Structural engineer: Amey
Steelwork contractor: Cleveland Bridge UK Ltd
Main contractor: Costain
Client: Highways Agency
The 730m long Bidston Moss Viaduct is a multi span box girder structure that connects the M53 to the River Mersey’s Kingsway Tunnel, carrying 63,000 vehicles a day on this strategic route into Liverpool.
A recently completed strengthening programme has now fully restored the structure, allowing load restrictions (HGVs were not allowed on the outside lanes) which had been imposed during the last ten years to be lifted.
Previous strengthening works on the bridge, which was originally built in the late 1970s, uncovered some structural deficiencies, problems which had resulted in restrictions being imposed and partial closure was imminent.
“The completed project was vital as the whole bridge would have had to be closed to HGVs which would have put an enormous strain on other roads and had a serious knock-on effect to the local economy,” says Graham Dakin, Highways Agency Project Manager.
Keeping traffic disruption to a minimum was also seen as vital, and this was achieved as the majority of the steel strengthening works, all undertaken by Cleveland Bridge, were executed inside the structure’s box girders.

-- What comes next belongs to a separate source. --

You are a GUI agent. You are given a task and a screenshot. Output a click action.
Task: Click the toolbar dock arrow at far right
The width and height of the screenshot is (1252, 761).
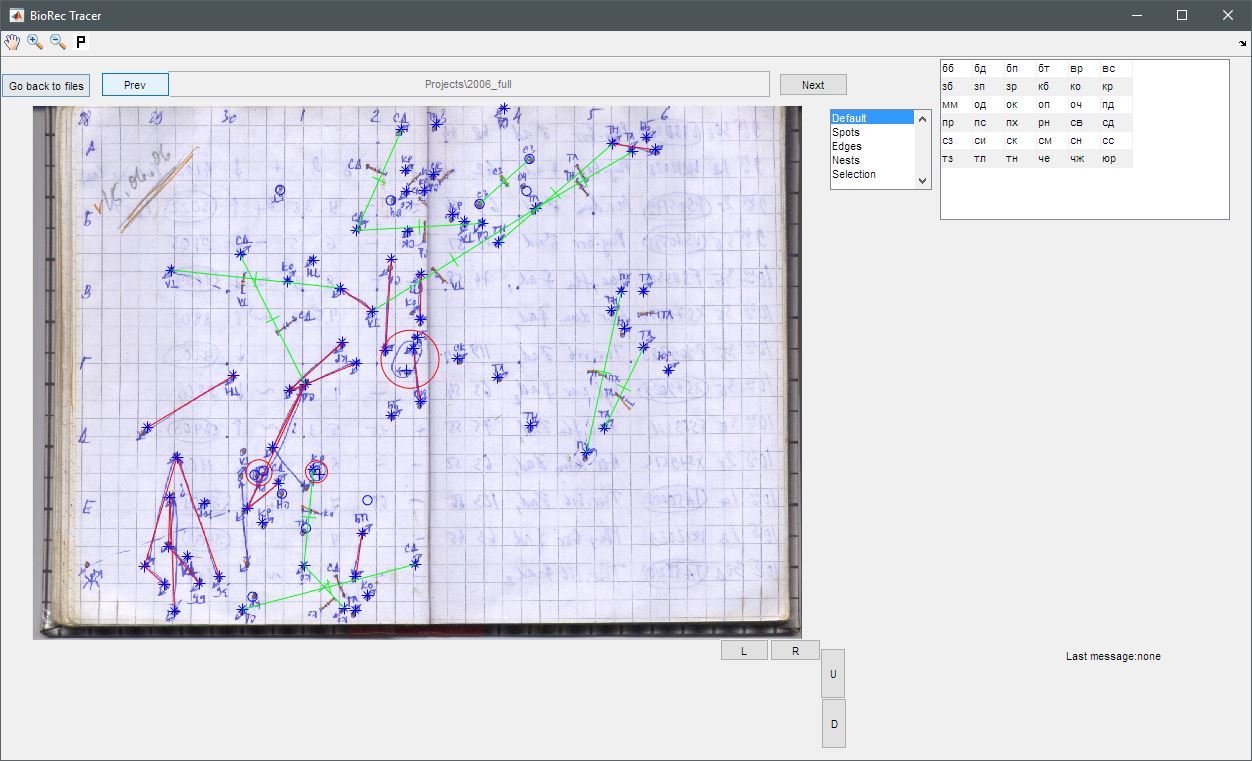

To protect the road user, workforce and the environment, the 3.7km of box girder was housed within a bespoke scaffold containment.
Steel was chosen as it is compatible with the existing structure. The material also allowed significant flexibility in design and construction, as well as reducing future maintenance costs.
The overall scope of works involved strengthening 3,900 linear metres of existing box corner welds. Some 32,500 retrofit shear pin connectors enhanced the longitudinal shear transfer capacity of load from the reinforced concrete slab to the steel, while 140,000 holes required drilling.
To install more than 565t of steel, 26,200m of finished weld was completed using highly specialised labour, varying between one and 14 runs over a distance of 100km.
“The majority of the work was carried out in a confined space, whereby much of the strengthening was done by welding new steelwork to the existing steel,” explains Darren Bearwish, Amey Project Engineer. “Through value engineering we developed hybrid solutions and bolted alternative solutions which were utilised in certain areas,”
In order to create a safer working environment and lessen any problems that may have arisen from the existing bridge’s superstructure, a staged sequence was used, minimising potential weakening due to drilling, cutting or applying heat.
Mr Bearwish adds that working as an integrated team reduced the number of solutions needed to achieve the required strength. “Having the whole team, including the steelwork contractor, on board helped the project meet its deadline, which also included repainting, drainage renewal and other highway works.”
Summing up, the judges say a shipbuilder executed the original bridge structure, and this is the third exercise to strengthen it to current standards. The work of the designer and steelwork contractor has been outstanding in investigating, analysing and executing the strengthening throughout the 3km length.